Artículo de Manuel Longares
publicado en la revista Cambio16. (1987)
La conversación existencial que uniera en vida a Jean Paul Sartre y a Simone de Beauvoir, haciéndoles paradigma de relación amorosa para toda una generación, pervive en su correspondencia publicada en España con el título de «Cartas al castor»
«Sartre no estaba en absoluto vestido, llegaba con camisas abiertas, dudosamente limpias, más o menos en pantuflas… Lo mirábamos con una especie de terror». Simone de Beauvoir, autora de la cita, refleja su primera impresión de Sartre, en 1929, por los pasillos de la Escuela Normal. Sartre iba siempre con dos amigos, Herbaud y Nizan. «Se decía que el más terrible era Sartre porque se le consideraba libertino, borracho y perverso».

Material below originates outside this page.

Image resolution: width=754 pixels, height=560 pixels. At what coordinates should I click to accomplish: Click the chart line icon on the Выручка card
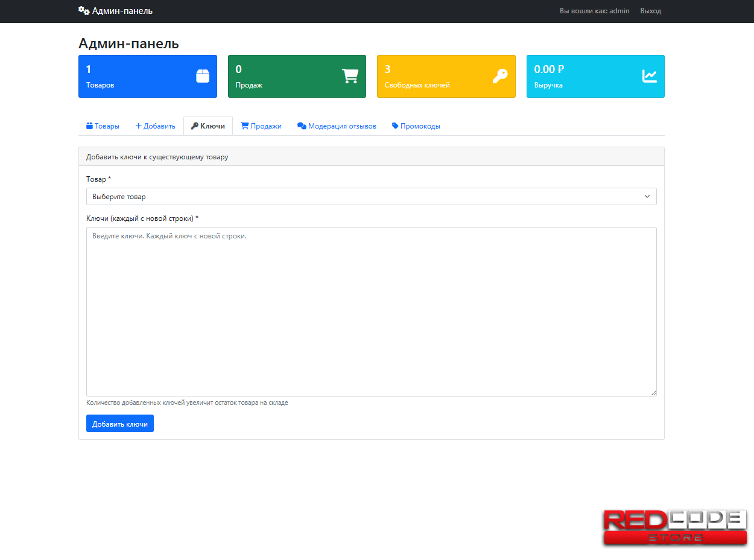tap(650, 76)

En 1929, Sartre, veinticuatro años, estaba enamorado de Simone Jolivet, a quien escribe la primera misiva recogida en Carta al Castor. Lleva fecha de 1926. Ante esa mujer que se decía discípula de Nietzsche, Sartre dibuja su autorretrato: «Quisiera estar muy por encima de los demás, a los que desprecio. Pero, sobre todo, tengo la ambición de crear… He hecho de todo, desde sistemas filosóficos… hasta sinfonías. Escribí mi primera novela a los ocho años. No puedo ver una hoja en blanco sin sentir ganas de escribir algo encima».

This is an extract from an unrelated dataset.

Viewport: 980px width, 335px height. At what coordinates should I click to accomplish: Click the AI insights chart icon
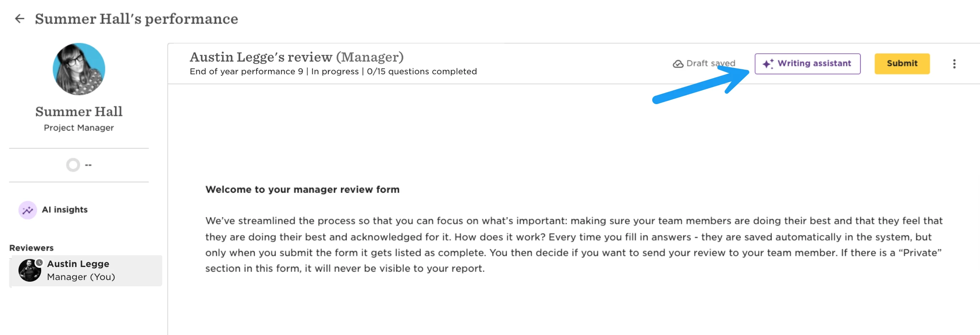coord(28,210)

Simone de Beauvoir no era una chica corriente, pero tampoco encajada en el caos sartriano. Procedía de una familia bien, venida a menos. Había decidido valerse por sí misma. Audaz para la época, rechazaba, sin embargo, esa confusión de suciedad, libertinaje y violencia que Sartre encarnaba. Su amigo René Maheu le apodó el Castor: «Los castores -dijo- van en manadas y tienen espíritu constructivo.»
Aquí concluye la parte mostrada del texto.